After nearly a year without a permanent leader, Dr. Robert Califf is gearing up to serve as commissioner of the Food and Drug Administration. Though Califf is not new to the position given his time as head of the FDA under President Barack Obama, the agency he is returning to has drastically changed since he last held the position.

One issue in particular — tobacco harm reduction — has been the foundation of a series of scattered decisions by the FDA, which has yet to take clear and concise action in support of many products that would effectively reduce the number of smokers. If the FDA and Califf, as commissioner, hope to advance harm reduction efforts, they must embrace products that help transition people away from the negative health effects caused by smoking cigarettes.

In recent years, it seemed the FDA had come to terms with this strategy after approving Snus, a smokeless tobacco product, and IQOS, which heats tobacco instead of burning it, as modified risk tobacco products (MRTP). This designation is only earned when a company can demonstrate “that the product will or is expected to benefit the health of the population as a whole.”

Harm-reducing nicotine products do just this. Snus is a nicotine pouch that eliminates the combustion aspect from cigarettes and therefore helps consumers avoid harmful carcinogens and chemicals that come from smoking cigarettes.

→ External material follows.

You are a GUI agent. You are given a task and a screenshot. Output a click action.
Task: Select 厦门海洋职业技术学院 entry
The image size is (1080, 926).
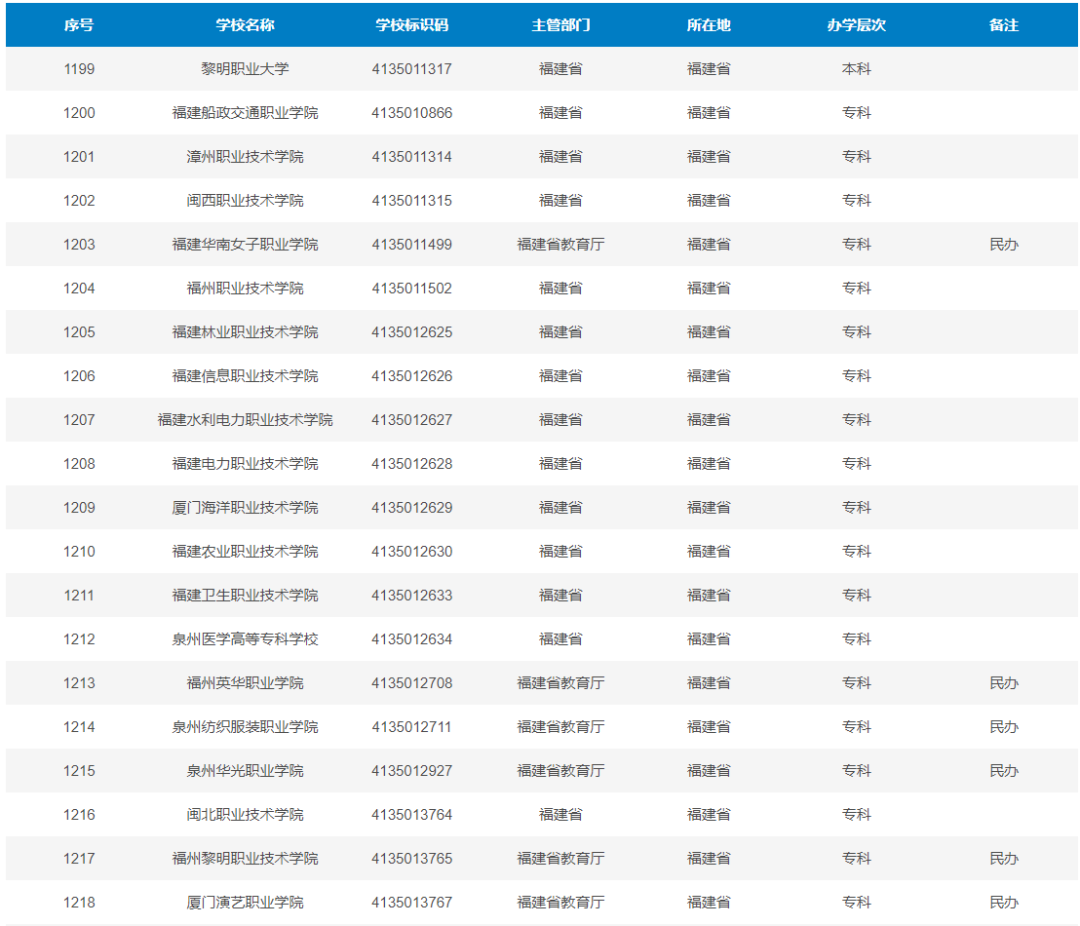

Research has shown that these products can successfully transition smokers away from cigarettes, and can help them quit entirely. Embracing more products like these would help offer a safer alternative for those currently addicted to smoking.

Unfortunately the FDA recently took a step backward after its most recent MRTP approval of two combustible cigarettes. This decision illuminates the FDA’s internal struggle to advance a clear strategy that embraces safer alternatives that could wean smokers off cigarettes. While these products were “low-nicotine,” nicotine does not carry the same inherent negative health effects that come from the inhalation of cigarette smoke.

While Califf has stated his support for a nicotine reduction approach, it is critical that the FDA recognizes that nicotine levels should not be the priority, transitioning away from combustible products should.

Nicotine replacement theory is a strategy for smokers to use alternative nicotine products to help reduce overall withdrawal symptoms while quitting smoking. Studies show this method is almost twice as likely to help smokers quit their addiction, yet the FDA has denied thousands of harm reduction products on the basis of flavor. But these efforts are misguided and often make it much harder for smokers to make the jump to a safer alternative considering studies have shown smokers are more likely to quit smoking for other “sweet” flavored products.

Now that the FDA has a permanent head, I hope Califf can work to advance a concise strategy for smoking cessation that prioritizes healthcare outcomes by encouraging the use of alternative harm reduction products. Many lawmakers look to the FDA to help guide their decision-making process on the state and federal level, and Califf now has a prime opportunity to correct the course of the agency and present a clear and effective strategy in favor of smoking cessation going forward.